David Tayloe, Jr., MD, FAAP
As the pediatrician member of our Wayne County Child Fatality Review Team, I have reviewed every death to a person under age 18 years since the program began over 20 years ago. I am not sure I remember a death in which the baby was on her/his back, in her/his own bassinet, in the parents’ bedroom, and in a home free of tobacco smoke. When the American Academy of Pediatrics launched the “Back to Sleep” campaign in 1992, North Carolina was experiencing 120 cases of SIDS (Sudden Infant Death Syndrome) per year, largely involving babies found dead in their cribs/bassinets, on their stomachs. Within just a year or two, that number plummeted to 40, where it has remained. Today, nearly every one of these babies is found dead in bed with one or more other people.
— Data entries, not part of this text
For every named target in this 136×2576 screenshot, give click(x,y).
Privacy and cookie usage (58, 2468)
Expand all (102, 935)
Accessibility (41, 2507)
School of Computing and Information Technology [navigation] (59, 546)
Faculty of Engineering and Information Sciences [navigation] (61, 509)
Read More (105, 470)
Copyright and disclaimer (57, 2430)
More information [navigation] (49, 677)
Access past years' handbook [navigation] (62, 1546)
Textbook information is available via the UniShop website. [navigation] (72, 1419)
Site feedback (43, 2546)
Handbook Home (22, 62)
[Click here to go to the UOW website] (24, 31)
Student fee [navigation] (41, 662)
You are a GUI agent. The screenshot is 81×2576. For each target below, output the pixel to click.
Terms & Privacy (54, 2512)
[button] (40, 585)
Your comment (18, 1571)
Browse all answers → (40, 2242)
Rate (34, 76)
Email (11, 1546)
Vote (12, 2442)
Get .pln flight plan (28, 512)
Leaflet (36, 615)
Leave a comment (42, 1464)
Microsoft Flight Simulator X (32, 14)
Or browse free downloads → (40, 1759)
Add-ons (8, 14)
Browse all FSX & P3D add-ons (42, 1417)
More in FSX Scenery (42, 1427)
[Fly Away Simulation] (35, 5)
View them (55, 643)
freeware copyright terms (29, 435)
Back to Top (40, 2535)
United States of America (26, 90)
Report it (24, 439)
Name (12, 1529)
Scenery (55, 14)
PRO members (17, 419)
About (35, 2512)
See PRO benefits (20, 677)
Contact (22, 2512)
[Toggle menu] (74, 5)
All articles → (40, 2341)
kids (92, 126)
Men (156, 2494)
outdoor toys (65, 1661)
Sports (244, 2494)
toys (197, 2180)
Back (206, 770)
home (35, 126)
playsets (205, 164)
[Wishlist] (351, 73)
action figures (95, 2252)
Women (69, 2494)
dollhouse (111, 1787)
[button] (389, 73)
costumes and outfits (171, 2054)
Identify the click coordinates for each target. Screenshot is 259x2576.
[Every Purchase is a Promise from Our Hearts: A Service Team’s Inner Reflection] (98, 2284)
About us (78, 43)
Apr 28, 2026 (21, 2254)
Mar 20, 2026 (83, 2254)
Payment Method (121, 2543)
In 2016, the American Academy of Pediatrics published policy changing the SIDS acronym to SUIDS (Sudden Unexplained/Unexpected Infant Death) to reflect both the success of the Back to Sleep campaign, and to highlight unsafe sleep practices. This policy statement and technical report can be found by going to the American Academy of Pediatrics website for parents, www.healthychildren.org, and searching “safe sleep.” Current recommendations of the AAP are that babies should sleep in their own bassinets/cribs, on their backs, in the bedrooms of the parents for at least 6 months, and no caretakers should smoke. Pediatricians emphasize this policy during most patient/family encounters from birth to six months of age, the age-range during which most cases of SUIDS occur.